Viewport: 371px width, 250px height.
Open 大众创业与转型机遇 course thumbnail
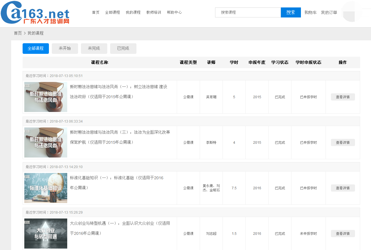46,233
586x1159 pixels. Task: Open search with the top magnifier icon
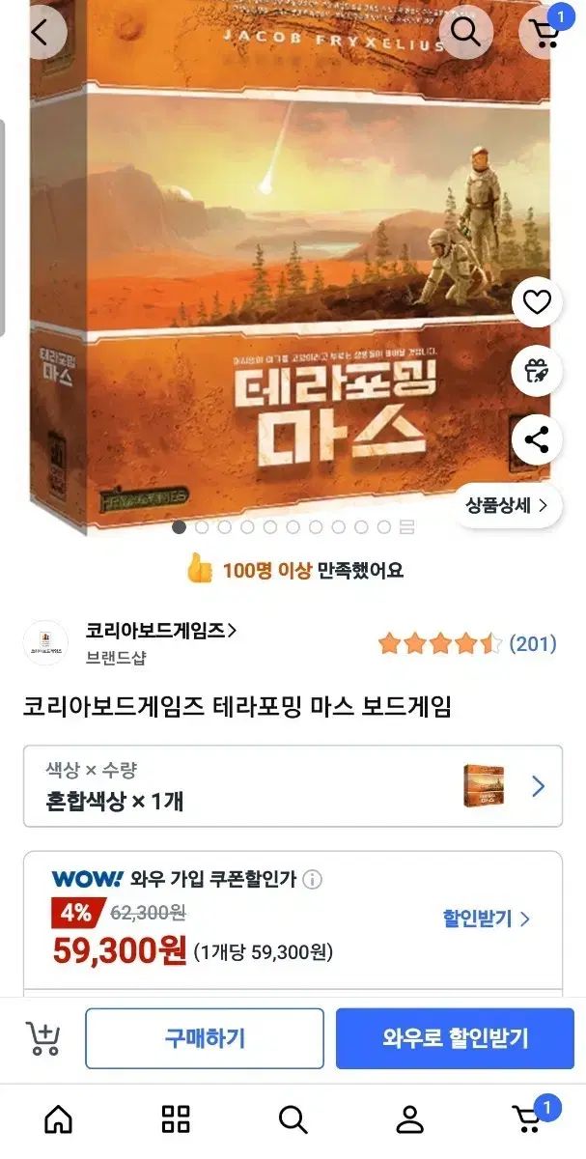coord(466,32)
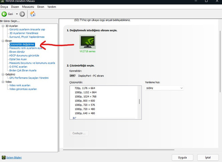This screenshot has width=222, height=162.
Task: Open the Dosya menu
Action: point(4,7)
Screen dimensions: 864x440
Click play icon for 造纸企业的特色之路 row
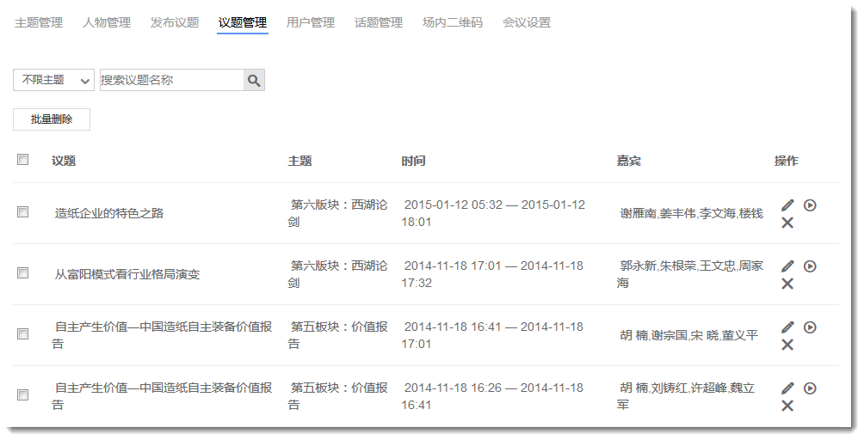(810, 205)
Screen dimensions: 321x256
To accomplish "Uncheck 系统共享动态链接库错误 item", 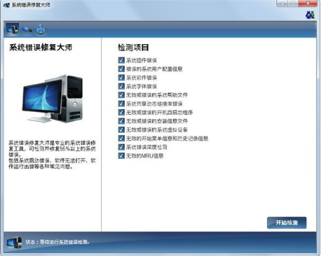I will pos(121,104).
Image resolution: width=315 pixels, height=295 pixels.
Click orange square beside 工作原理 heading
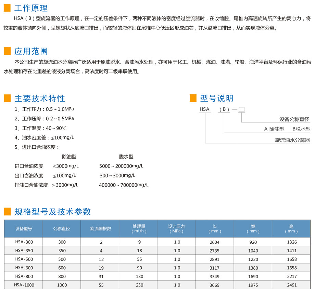pyautogui.click(x=7, y=8)
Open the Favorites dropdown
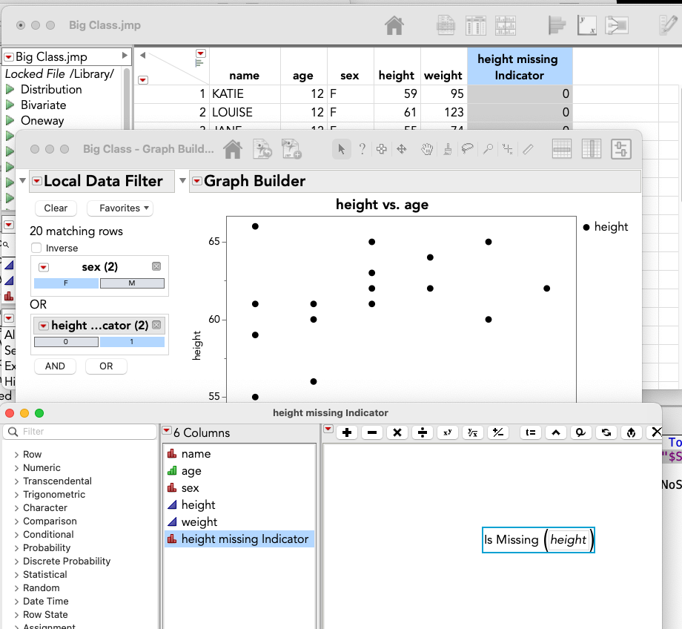The height and width of the screenshot is (629, 682). tap(120, 208)
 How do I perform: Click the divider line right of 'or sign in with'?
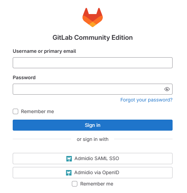[143, 139]
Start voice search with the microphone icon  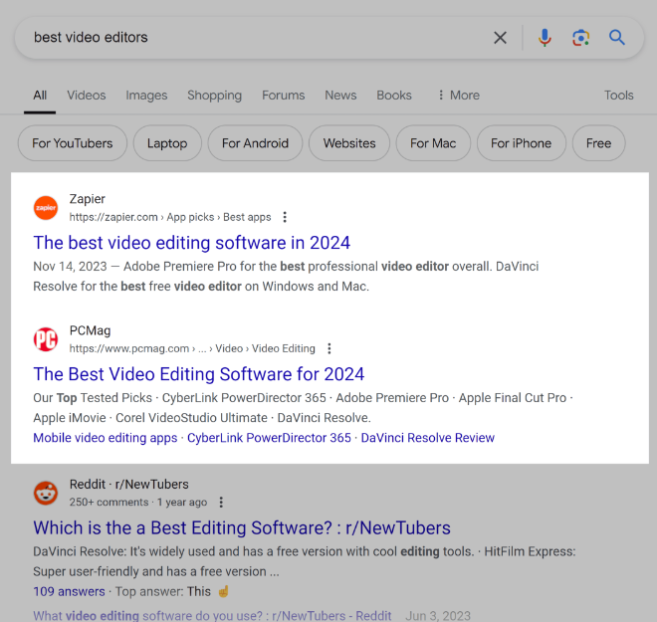pyautogui.click(x=545, y=38)
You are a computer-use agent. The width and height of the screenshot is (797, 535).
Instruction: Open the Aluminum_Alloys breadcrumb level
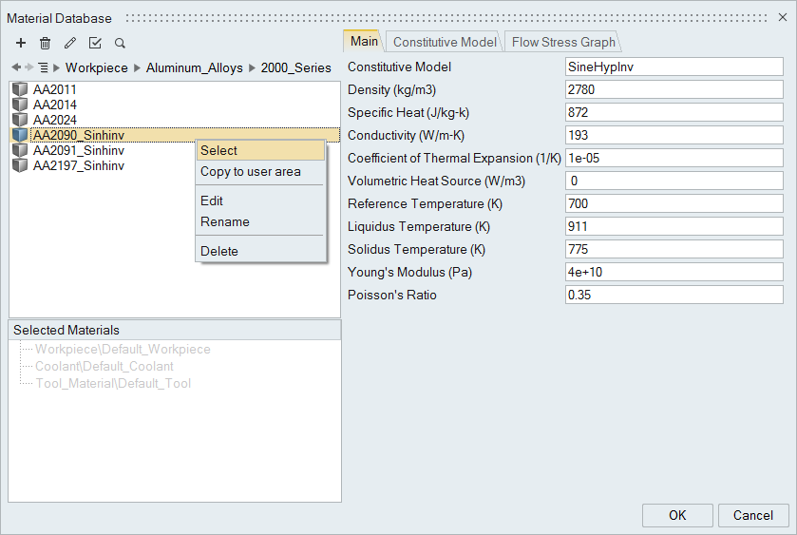194,67
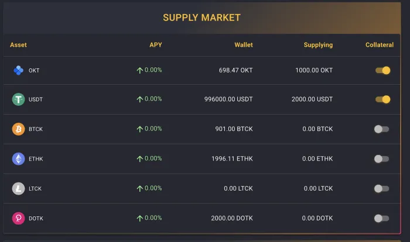The image size is (410, 242).
Task: Click the green APY arrow for OKT
Action: [139, 70]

▸ **YOUR TASK**
Your answer must be the lines from the line containing "Instruction: Open the" through the final line of the data, written out exactly, both ends included and pictures left out.

▸ **RESPONSE BOX**
Instruction: Open the Aluminum_Alloys breadcrumb level
194,67
The image size is (410, 242).
Task: Click the green APY arrow for OKT
Action: [139, 70]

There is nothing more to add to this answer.